蓝鲸智云 PaaS 平台重构小结 - Django 项目合并心得

shabbywu大约 9 分钟

背景介绍

重构前架构

.
├── apiserver > apiserver(paas-ng) 承担与 webfe(UI)、workloads(反向代理) 交互的职责  
├── workloads > workloads(engine-ng) 承担与 k8s/operator 交互的职责  
├── operator > operator 承担云原生应用调度的职责   
└── webfe > UI

由于部署相关功能需下沉至 operator, 旧架构中与 operator 交互的功能开发繁琐, 所以需要重构。

重构目的

减少无意义的内部接口开发(apiserver 与 workloads 之间通讯的接口)
降低功能开发的复杂度(workloads 需回调 apiserver 查询应用信息)

项目合并方案

项目合并, 需要合并什么？

代码
数据

1. 代码合并

蚂蚁搬家, 逐个模块迁移?

项目合并最大的痛点是要降低云原生应用功能的开发复杂度, 因此代码迁移时首先需要迁移的是云原生应用模块的代码。然而, 蚂蚁搬家的方案在实施后会发现实施难度大, 例如下面是云原生应用模块下的某个文件的 import 语句。

## https://github.com/TencentBlueKing/blueking-paas/blob/wl-refactor/workloads/paas_wl/paas_wl/cnative/specs/resource.py
from paas_wl.cnative.specs import credentials
from paas_wl.cnative.specs.addresses import AddrResourceManager, save_addresses
from paas_wl.cnative.specs.constants import (
    IMAGE_CREDENTIALS_REF_ANNO_KEY,
    ConditionStatus,
    DeployStatus,
    MResConditionType,
    MResPhaseType,
)
from paas_wl.cnative.specs.models import default_bkapp_name
from paas_wl.cnative.specs.v1alpha1.bk_app import BkAppResource, MetaV1Condition
from paas_wl.platform.applications.models import EngineApp
from paas_wl.platform.applications.struct_models import ModuleEnv
from paas_wl.resources.base import crd
from paas_wl.resources.base.exceptions import ResourceMissing
from paas_wl.resources.base.kres import KNamespace
from paas_wl.resources.utils.basic import get_client_by_env
from paas_wl.workloads.images.entities import ImageCredentials

代码之间的互相引用简直是牵一发动全身，如果要完整迁移 resource.py 这个文件, 还需要处理间接引用的 paas_wl.resources.base、paas_wl.resources.utils 和 paas_wl.workloads.images.entities。然而, 间接引用的代码依然会依赖更多的其他代码。由于无法区分模块迁移的边界，以蚂蚁搬家方式的逐个模块迁移几乎不存在协同开发的可能性。
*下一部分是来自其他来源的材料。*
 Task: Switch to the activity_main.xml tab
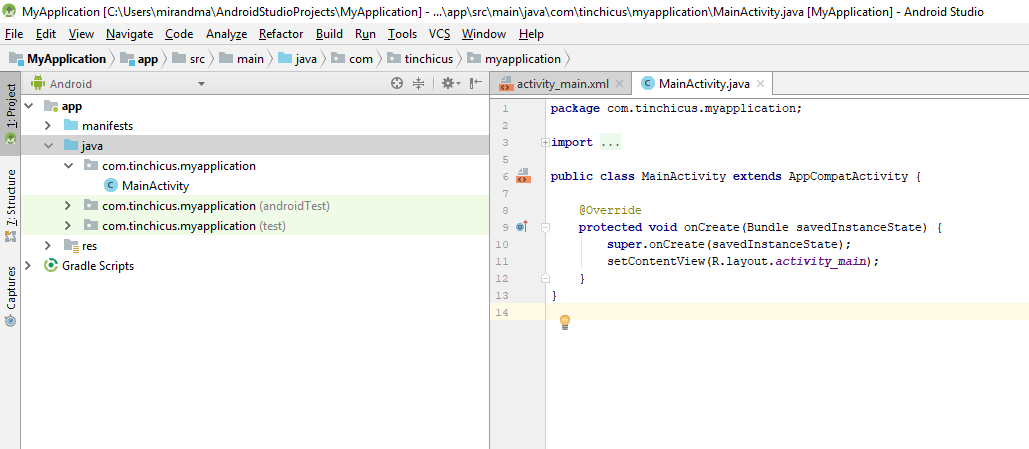(x=562, y=84)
2.以代码库形式共用代码, 逐步迁移代码(类似于用户管理的原来开发模式)

蚂蚁搬家方案的难点在于模块之间存在着互相引用，如果能有一种方式可以解决代码引用的难题, 那最大的问题就不复存在。依然以上述代码为例。

## https://github.com/TencentBlueKing/blueking-paas/blob/wl-refactor/workloads/paas_wl/paas_wl/cnative/specs/resource.py
from paas_wl.platform.applications.models import EngineApp
from paas_wl.platform.applications.struct_models import ModuleEnv
from paas_wl.resources.base import crd
from paas_wl.resources.base.exceptions import ResourceMissing
from paas_wl.resources.base.kres import KNamespace
from paas_wl.resources.utils.basic import get_client_by_env
from paas_wl.workloads.images.entities import ImageCredentials

from paasng.cnative.specs import credentials
from paasng.cnative.specs.addresses import AddrResourceManager, save_addresses
from paasng.cnative.specs.constants import (
    IMAGE_CREDENTIALS_REF_ANNO_KEY,
    ConditionStatus,
    DeployStatus,
    MResConditionType,
    MResPhaseType,
)

理想中的代码合并是可以将文件的 import 语句修改上面的方式, 只有 cnative 模块迁移至 apiserver(paas-ng), 而其他间接引用的模块依然保持原路径的方式引用。
只要能保证可以通过这样的方式引用到代码, 就可以继续实施蚂蚁搬家的代码迁移方案。

新问题: 如何能在一个项目中引用另一个项目的代码呢？

首先想到的方案就是 将 workloads(engine-ng) 以代码库形式打包发布, apiserver(paas-ng)以依赖库形式引用代码

看起来挺靠谱🤔, 但仔细探究会发现这个曲线救国的方案复杂度也不低:

打包发布 workloads(engine-ng) 需要增加维护 setup.py/pyproject.toml 的工作量
需要额外的包管理成本, 项目完成合并这些临时代码库也变得无意义
代码迁移过程中, 首先完成迁移的文件需要重新调整 import 语句

以代码库形式共用代码不可行, 难道就只能~~以纯手工古法~~迁移代码吗？

大仓软链, 共享代码

正当我一筹莫展之际, 突然想起了 python 包引用的规则不局限于引用外部库, 项目内的代码也是可以正常引用的。只要将 workloads(engine-ng) 代码完整复制到 apiserver(paas-ng), 就不用做代码迁移咯？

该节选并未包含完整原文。